Business pricing for a non-SaaS app

I’m pondering an idea of a cross-platform application that can be useful both to individuals and businesses.

At the same time, I don’t want to host anything but provide a self-hosted team server. It’s easier both for the launch (MVP could be a personal-only edition with 3rd party cloud sync) and in the long run (no devops for us).

I want my users to own the software, so the app itself will cost a flat-fee + yearly upgrades (like Sketch). But a team server can cost considerably more and be subscription-based.

Is it a good approach for a self-hosted solution? What are some examples of products like this?

I think it could be, depending on the application.

Some examples of companies using this model are JetBrains with their IDEs and Adobe with their PhotoShop, etc. suites. They both used to sell as one-time-purchase with upgrades each year, but they now provide a subscription model where you pay a yearly/monthly fee for access to a given set of applications.

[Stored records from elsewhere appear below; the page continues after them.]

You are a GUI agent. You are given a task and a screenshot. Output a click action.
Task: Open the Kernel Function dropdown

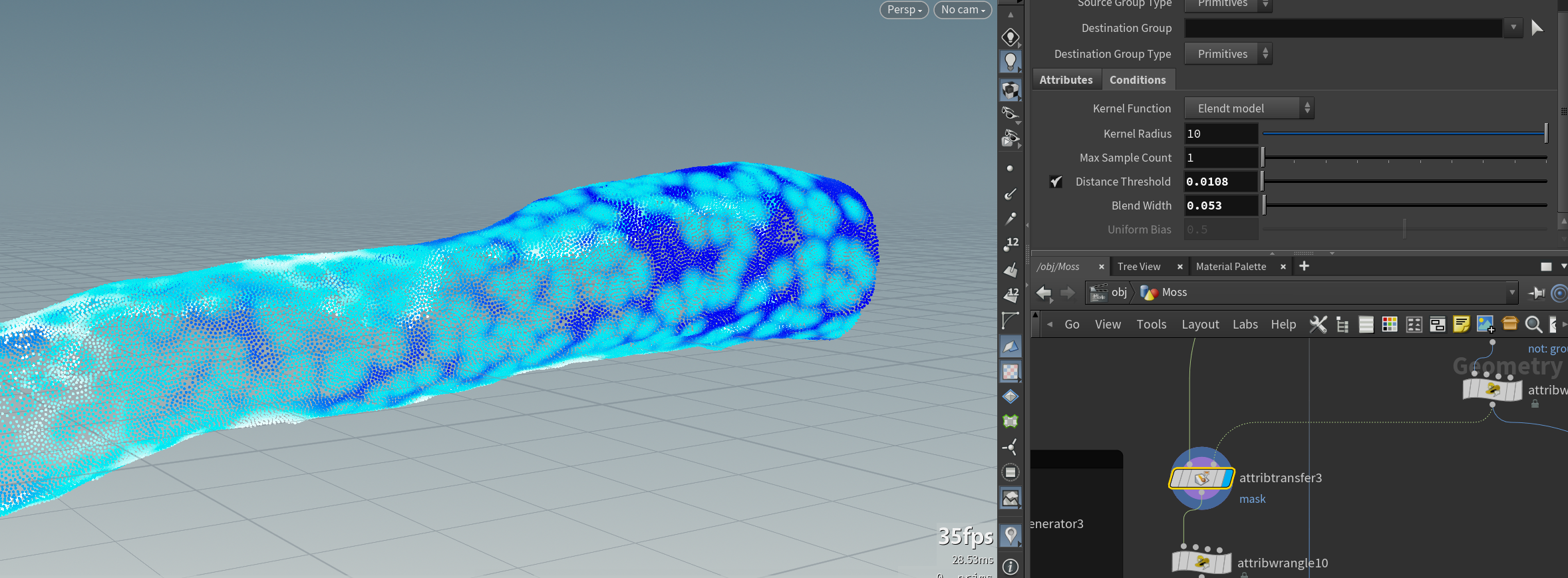[1249, 108]
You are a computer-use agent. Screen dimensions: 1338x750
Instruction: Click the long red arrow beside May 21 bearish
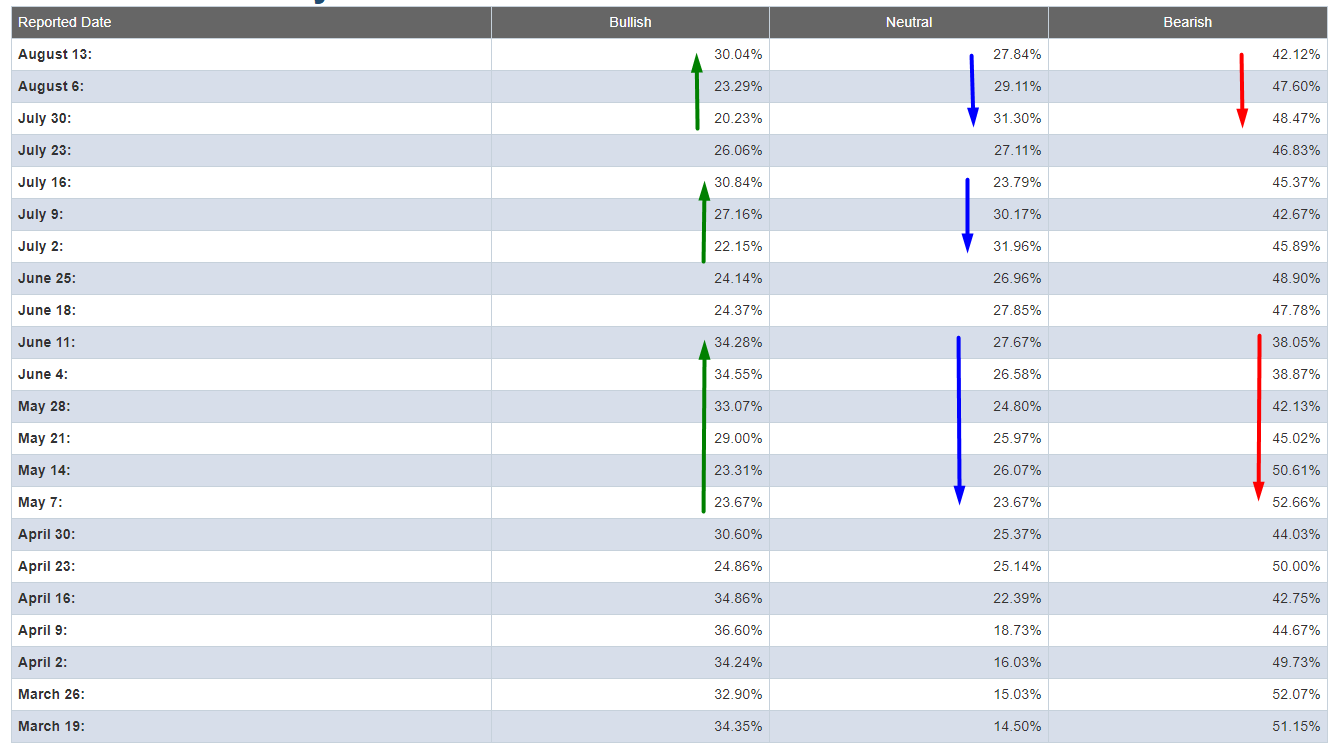[1258, 418]
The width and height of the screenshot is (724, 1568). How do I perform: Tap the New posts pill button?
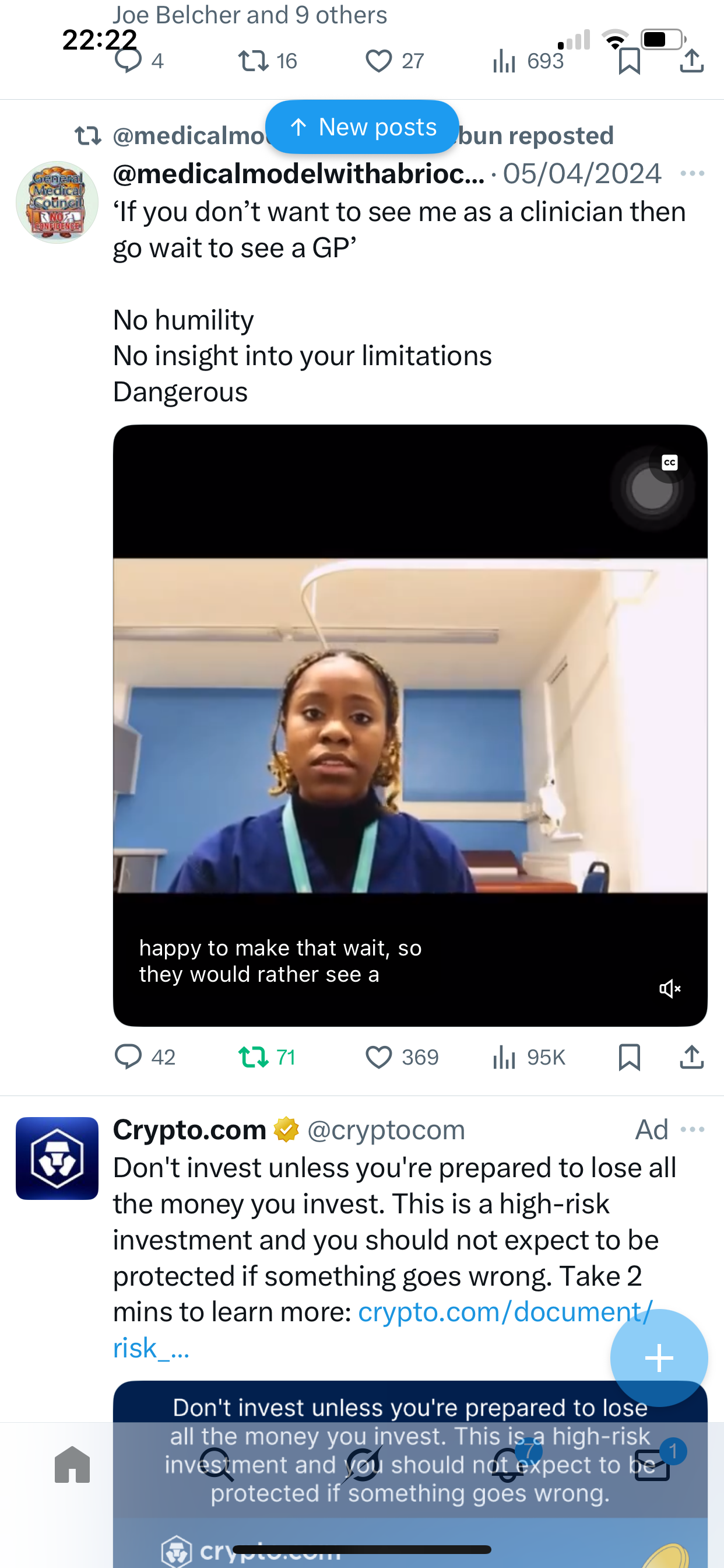362,127
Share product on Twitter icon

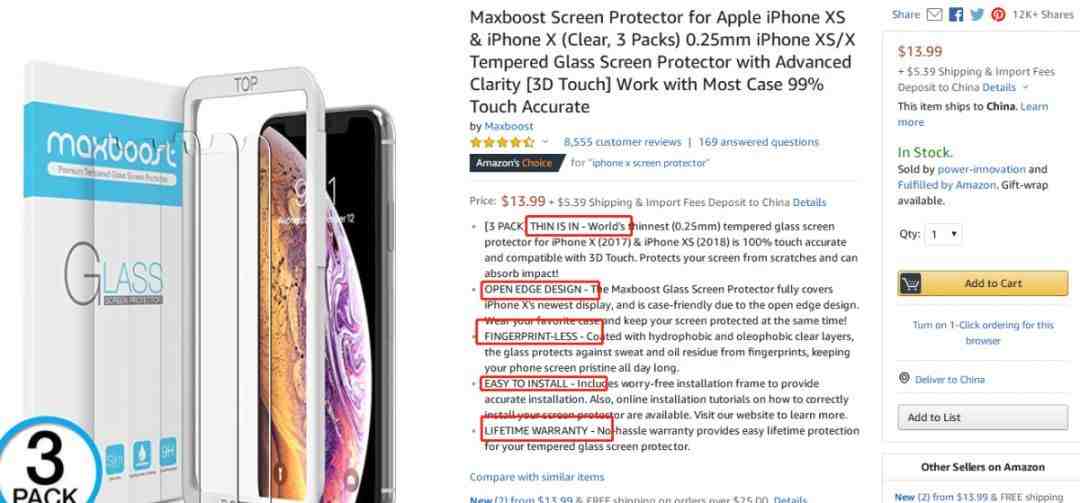click(977, 14)
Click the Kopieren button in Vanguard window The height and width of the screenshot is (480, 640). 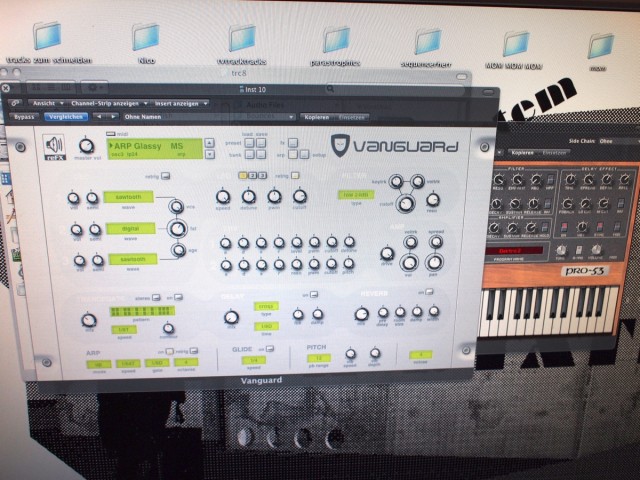point(316,117)
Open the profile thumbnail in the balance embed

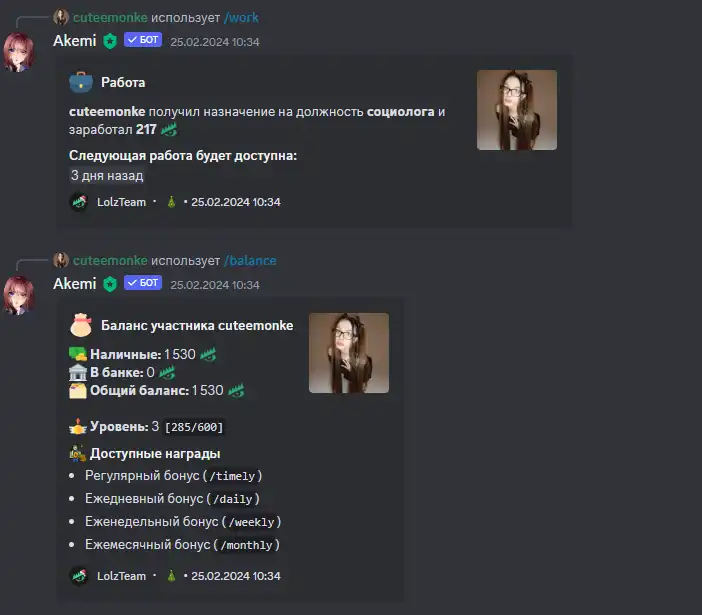(x=349, y=353)
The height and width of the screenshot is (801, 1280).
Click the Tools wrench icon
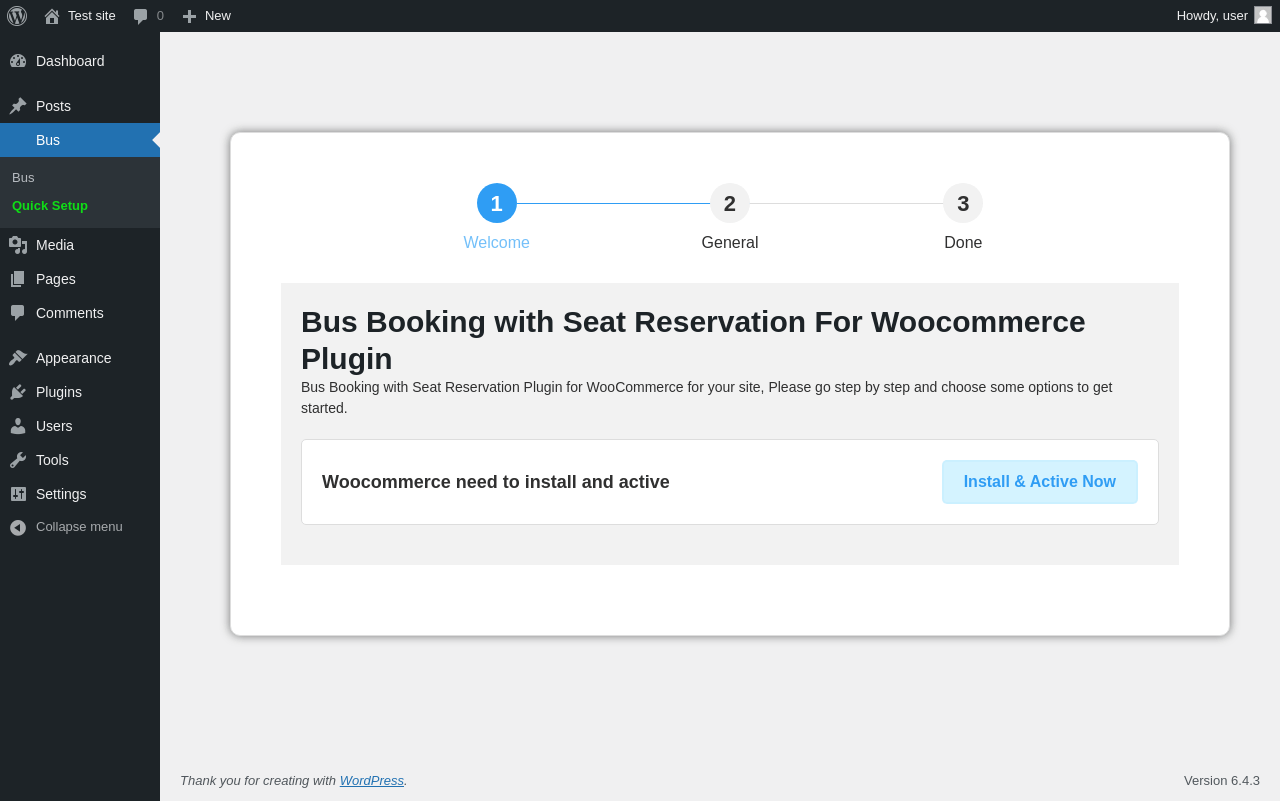[18, 460]
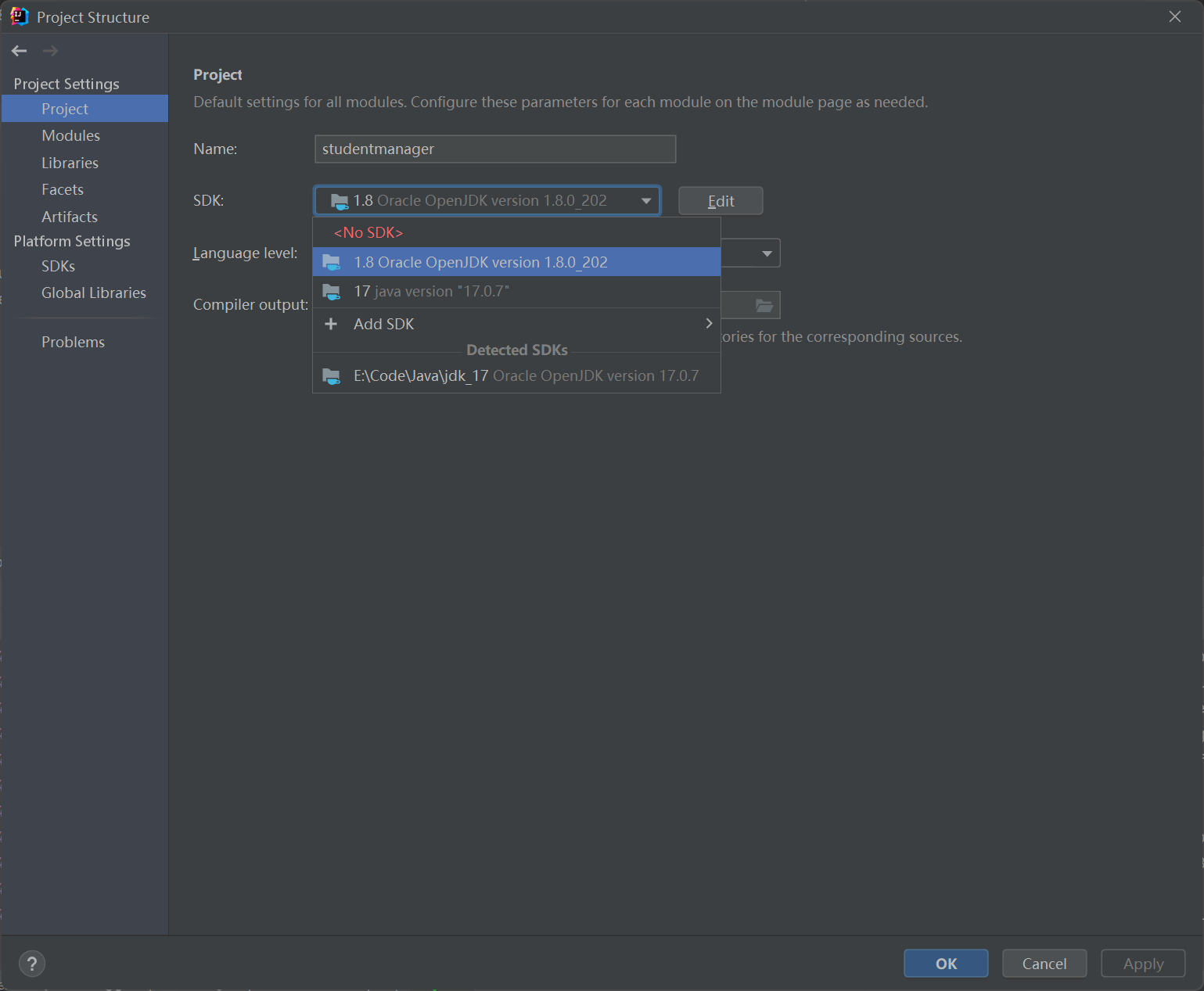This screenshot has height=991, width=1204.
Task: Collapse the SDK dropdown arrow
Action: point(646,201)
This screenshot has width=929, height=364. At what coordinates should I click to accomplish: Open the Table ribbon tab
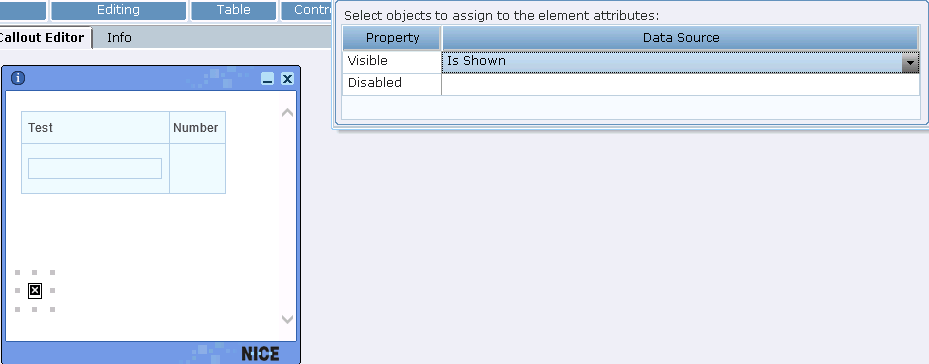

I know a lot of people were annyoed by the switch to subscription, but it may be more acceptable now.

Note that both JetBrains and Adobe have large suites of very feature-rich applications, and they have been around for decades. Not sure how easy it is to do the same with a single new application, but as customers are getting more and more used to the subscription model, it might work quite well.

Personally, I wouldn’t mind the subscription model as long as the subscription was optional, meaning that I could by version X and stick with that without ever upgrading (if I didn’t want to).

If you plan to do integrations with third-party cloud storage for back-up/sync etc, you could do subscriptions for those, so one could buy the app itself for a one-time fee, then pay a yearly/monthly subscription for the integrations, in a sort of “plug-in” approach (even though the integrations do not technically need to be plug-ins).

I know there are some SEO tools that also have a subscription-model, where the app is local but you pay for access to the dataset, which is updated regularly.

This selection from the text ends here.